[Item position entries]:
** begin **
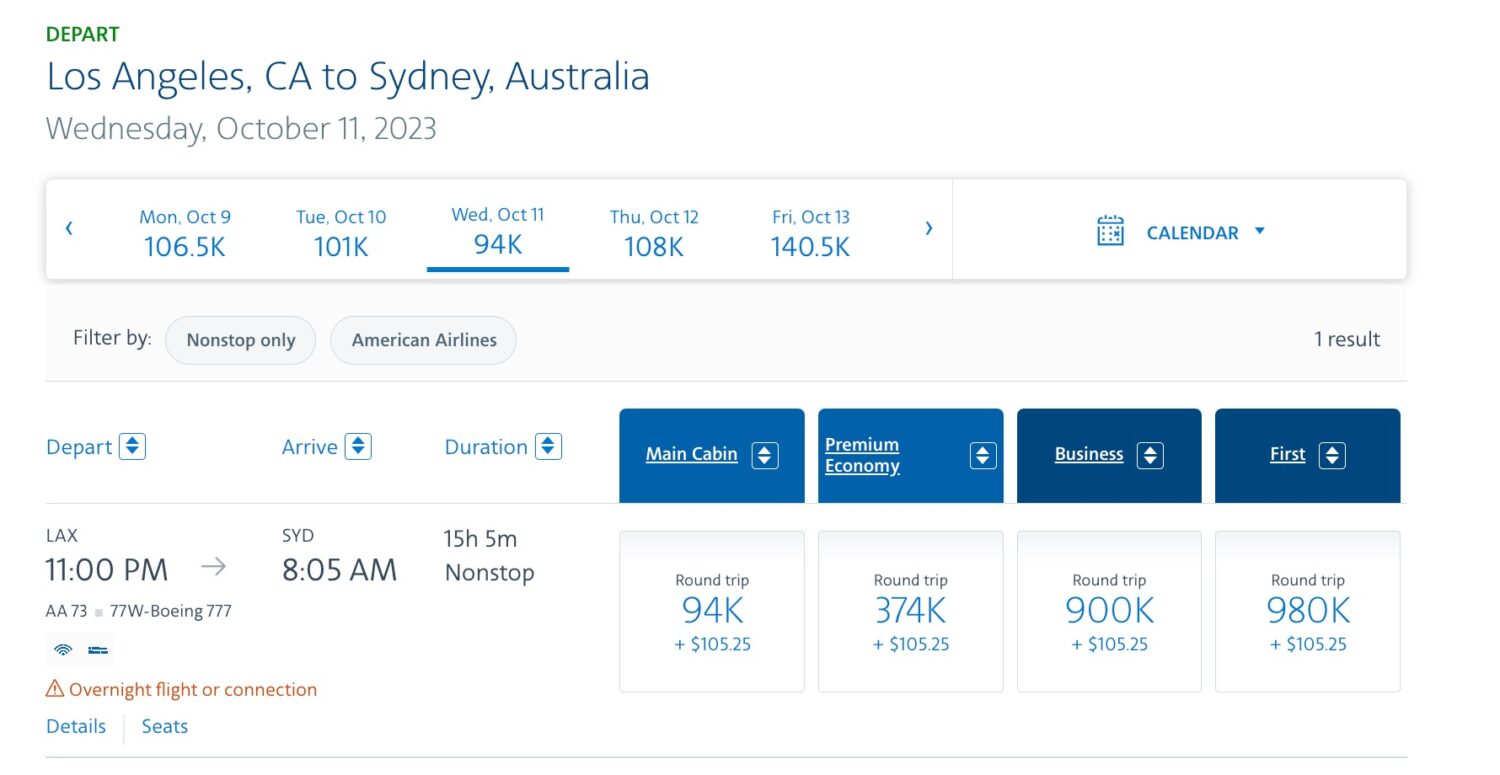Open the flight Details link
This screenshot has width=1500, height=775.
click(76, 726)
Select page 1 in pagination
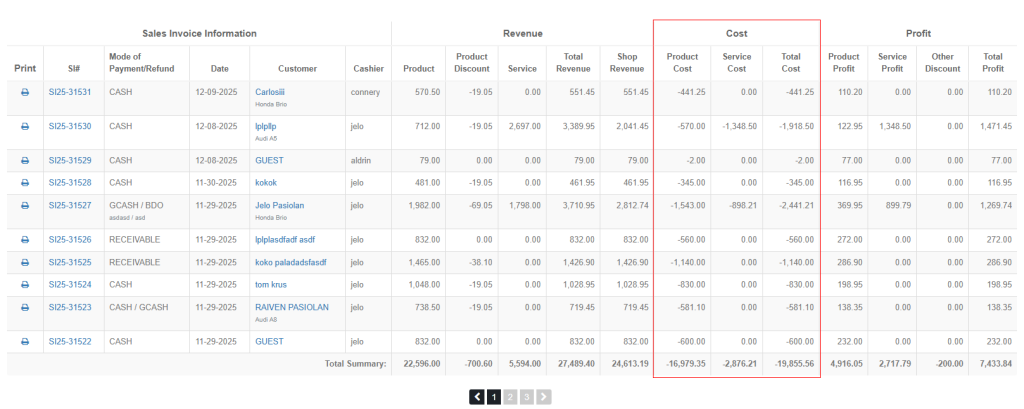Screen dimensions: 1024x409 [494, 397]
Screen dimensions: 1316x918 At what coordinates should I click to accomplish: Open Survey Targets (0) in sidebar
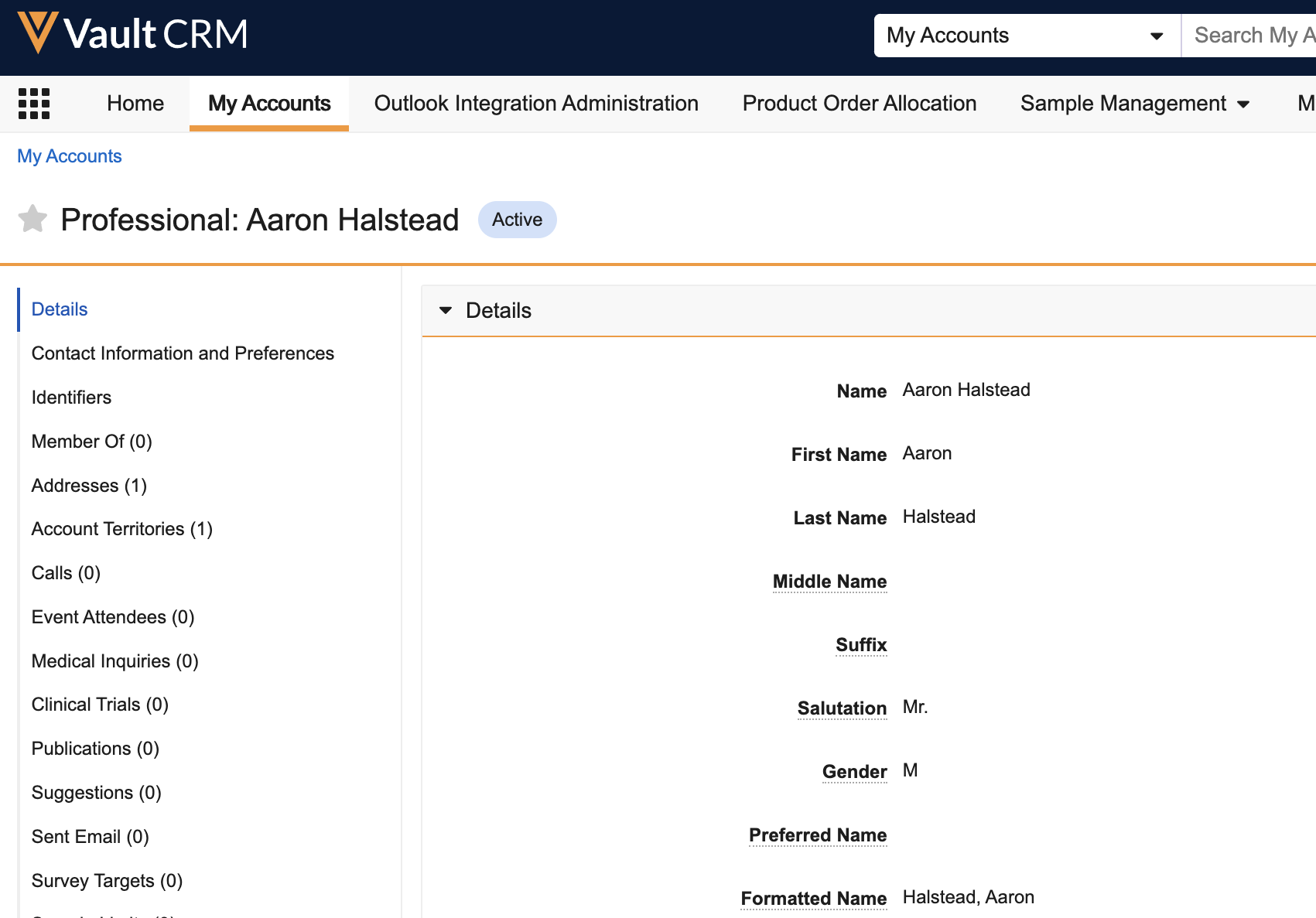click(107, 881)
** end **
Output the listing above word for word, leaving out the pictures.

Open the flight Details link
This screenshot has width=1500, height=775.
click(76, 726)
Select page 1 in pagination
Screen dimensions: 1024x409 [494, 397]
Screen dimensions: 1316x918 At what coordinates should I click to accomplish: Open Survey Targets (0) in sidebar
click(107, 881)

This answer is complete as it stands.